▼

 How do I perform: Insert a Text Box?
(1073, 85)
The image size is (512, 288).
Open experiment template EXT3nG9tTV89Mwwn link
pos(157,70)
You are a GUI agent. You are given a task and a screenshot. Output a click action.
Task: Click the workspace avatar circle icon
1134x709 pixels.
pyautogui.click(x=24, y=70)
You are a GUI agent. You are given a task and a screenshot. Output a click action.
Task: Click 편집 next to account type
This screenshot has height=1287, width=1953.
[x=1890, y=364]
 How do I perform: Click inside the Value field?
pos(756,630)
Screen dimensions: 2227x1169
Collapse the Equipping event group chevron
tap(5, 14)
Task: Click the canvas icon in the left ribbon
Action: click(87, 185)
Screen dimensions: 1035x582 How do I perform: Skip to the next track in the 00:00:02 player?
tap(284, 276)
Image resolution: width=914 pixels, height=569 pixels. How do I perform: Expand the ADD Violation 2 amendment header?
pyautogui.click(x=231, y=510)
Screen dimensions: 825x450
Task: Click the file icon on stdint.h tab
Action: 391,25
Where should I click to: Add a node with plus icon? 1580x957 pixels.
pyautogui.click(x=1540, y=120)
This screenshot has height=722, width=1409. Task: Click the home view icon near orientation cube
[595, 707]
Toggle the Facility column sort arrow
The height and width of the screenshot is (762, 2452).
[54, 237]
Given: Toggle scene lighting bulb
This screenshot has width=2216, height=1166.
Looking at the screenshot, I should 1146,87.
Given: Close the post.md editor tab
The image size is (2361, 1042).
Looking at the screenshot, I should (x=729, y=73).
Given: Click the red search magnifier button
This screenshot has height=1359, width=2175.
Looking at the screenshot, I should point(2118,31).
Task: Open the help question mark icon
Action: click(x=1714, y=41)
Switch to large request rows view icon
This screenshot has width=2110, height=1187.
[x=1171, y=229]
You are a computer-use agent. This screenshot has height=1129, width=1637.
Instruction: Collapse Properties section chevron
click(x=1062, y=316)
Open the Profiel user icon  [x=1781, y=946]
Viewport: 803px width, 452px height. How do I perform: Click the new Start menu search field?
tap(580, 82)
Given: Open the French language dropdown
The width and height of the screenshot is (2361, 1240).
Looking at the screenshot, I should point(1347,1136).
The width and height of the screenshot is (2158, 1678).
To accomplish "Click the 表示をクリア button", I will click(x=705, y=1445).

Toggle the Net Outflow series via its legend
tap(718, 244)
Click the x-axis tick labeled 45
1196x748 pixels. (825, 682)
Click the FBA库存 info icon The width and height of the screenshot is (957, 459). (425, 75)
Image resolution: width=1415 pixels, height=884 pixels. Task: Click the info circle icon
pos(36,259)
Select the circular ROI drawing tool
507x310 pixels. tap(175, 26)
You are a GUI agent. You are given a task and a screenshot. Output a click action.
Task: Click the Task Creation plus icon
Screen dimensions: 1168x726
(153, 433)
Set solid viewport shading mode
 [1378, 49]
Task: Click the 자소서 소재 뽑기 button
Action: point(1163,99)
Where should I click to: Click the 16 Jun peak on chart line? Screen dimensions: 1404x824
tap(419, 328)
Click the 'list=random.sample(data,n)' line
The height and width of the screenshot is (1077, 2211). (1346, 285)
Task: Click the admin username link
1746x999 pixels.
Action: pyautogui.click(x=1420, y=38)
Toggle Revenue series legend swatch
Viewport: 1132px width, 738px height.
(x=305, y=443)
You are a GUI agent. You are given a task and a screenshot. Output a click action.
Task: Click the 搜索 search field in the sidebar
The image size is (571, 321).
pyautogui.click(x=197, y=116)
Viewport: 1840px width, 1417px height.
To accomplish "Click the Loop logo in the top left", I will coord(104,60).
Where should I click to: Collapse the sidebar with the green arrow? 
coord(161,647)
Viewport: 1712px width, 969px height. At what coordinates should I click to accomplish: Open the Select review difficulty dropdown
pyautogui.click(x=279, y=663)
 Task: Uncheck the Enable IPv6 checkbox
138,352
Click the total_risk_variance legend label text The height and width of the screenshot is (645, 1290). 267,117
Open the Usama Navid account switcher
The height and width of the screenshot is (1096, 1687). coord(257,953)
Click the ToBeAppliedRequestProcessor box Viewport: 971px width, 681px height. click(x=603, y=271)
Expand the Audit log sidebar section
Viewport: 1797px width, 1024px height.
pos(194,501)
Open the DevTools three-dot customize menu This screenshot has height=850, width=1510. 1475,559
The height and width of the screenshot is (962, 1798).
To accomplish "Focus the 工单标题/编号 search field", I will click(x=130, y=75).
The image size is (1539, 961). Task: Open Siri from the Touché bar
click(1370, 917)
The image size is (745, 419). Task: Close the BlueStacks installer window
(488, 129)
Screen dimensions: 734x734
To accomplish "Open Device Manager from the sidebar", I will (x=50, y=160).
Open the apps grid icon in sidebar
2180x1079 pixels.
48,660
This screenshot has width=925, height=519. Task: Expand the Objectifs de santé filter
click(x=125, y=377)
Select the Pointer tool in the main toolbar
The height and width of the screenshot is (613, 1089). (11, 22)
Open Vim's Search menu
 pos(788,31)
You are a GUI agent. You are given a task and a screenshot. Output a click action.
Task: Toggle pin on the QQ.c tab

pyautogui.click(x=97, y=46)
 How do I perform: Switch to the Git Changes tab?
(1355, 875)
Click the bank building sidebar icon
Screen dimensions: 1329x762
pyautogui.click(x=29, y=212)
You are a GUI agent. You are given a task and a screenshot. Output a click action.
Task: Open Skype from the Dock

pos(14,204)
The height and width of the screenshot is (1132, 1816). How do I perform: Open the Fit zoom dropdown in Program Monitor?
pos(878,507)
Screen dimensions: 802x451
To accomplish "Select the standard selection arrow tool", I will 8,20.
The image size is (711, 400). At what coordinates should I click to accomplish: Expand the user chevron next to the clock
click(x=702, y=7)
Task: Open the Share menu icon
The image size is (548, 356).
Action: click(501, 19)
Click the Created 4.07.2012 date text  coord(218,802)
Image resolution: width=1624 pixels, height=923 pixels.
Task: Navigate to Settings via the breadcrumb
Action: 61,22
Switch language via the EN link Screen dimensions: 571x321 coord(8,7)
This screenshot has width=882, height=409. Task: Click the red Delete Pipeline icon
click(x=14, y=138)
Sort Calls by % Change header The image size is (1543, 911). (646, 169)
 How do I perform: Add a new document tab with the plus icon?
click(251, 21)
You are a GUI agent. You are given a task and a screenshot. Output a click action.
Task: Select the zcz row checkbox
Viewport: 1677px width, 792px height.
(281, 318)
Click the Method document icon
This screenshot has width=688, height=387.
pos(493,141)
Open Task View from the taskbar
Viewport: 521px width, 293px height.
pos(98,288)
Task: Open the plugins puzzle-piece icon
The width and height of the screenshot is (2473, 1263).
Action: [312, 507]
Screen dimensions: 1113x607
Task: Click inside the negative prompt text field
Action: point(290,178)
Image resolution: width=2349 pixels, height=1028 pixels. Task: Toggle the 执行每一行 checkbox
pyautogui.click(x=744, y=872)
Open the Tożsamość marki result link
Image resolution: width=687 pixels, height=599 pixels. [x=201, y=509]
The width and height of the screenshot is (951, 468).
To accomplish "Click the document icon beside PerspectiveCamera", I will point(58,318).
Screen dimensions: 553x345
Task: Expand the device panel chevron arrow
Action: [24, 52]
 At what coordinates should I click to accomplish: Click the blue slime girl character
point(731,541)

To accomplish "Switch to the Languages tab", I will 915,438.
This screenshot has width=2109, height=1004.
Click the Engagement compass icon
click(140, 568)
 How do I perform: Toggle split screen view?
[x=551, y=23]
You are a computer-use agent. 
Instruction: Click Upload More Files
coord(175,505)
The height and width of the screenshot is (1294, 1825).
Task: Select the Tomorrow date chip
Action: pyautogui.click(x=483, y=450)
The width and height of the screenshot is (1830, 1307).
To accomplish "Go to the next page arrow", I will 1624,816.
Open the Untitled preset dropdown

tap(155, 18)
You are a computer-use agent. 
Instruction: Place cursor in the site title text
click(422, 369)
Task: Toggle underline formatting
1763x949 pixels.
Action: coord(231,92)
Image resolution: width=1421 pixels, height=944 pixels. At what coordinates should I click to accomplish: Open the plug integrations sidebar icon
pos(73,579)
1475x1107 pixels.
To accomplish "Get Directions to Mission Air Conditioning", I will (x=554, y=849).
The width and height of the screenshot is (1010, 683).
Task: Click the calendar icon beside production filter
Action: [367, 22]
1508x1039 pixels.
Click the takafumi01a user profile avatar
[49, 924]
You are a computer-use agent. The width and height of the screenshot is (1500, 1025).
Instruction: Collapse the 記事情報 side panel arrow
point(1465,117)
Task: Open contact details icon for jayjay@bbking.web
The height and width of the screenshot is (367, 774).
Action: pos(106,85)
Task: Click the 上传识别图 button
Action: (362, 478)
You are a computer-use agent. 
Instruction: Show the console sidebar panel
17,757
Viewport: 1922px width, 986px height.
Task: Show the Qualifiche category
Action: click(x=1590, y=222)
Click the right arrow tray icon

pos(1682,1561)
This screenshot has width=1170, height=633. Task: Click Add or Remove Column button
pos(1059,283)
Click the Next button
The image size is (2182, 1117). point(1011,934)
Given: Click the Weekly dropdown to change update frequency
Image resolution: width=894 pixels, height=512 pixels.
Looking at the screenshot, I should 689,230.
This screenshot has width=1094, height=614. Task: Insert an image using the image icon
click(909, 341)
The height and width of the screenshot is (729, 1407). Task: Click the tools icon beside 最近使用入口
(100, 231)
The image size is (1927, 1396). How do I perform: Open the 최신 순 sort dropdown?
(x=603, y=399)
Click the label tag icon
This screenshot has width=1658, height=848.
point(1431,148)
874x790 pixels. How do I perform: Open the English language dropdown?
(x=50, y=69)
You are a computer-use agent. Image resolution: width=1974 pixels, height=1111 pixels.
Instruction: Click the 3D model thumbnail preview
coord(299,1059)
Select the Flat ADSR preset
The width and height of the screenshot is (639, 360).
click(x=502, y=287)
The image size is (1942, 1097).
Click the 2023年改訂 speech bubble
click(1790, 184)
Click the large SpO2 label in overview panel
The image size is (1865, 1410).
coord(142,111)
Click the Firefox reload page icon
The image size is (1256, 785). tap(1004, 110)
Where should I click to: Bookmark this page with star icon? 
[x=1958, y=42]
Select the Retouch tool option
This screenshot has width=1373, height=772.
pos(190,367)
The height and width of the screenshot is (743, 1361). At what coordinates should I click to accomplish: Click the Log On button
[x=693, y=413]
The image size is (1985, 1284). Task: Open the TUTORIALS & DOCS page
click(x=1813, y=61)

▲

◆ Task to carry out:
Starting with the line that holds "Task: Open the Share menu icon" and ending with the line that holds "Switch language via", retype every line in the data above exactly, and nothing else.

◆ Result below:
Task: Open the Share menu icon
The image size is (548, 356).
Action: click(501, 19)
Click the Created 4.07.2012 date text  coord(218,802)
Image resolution: width=1624 pixels, height=923 pixels.
Task: Navigate to Settings via the breadcrumb
Action: 61,22
Switch language via the EN link Screen dimensions: 571x321 coord(8,7)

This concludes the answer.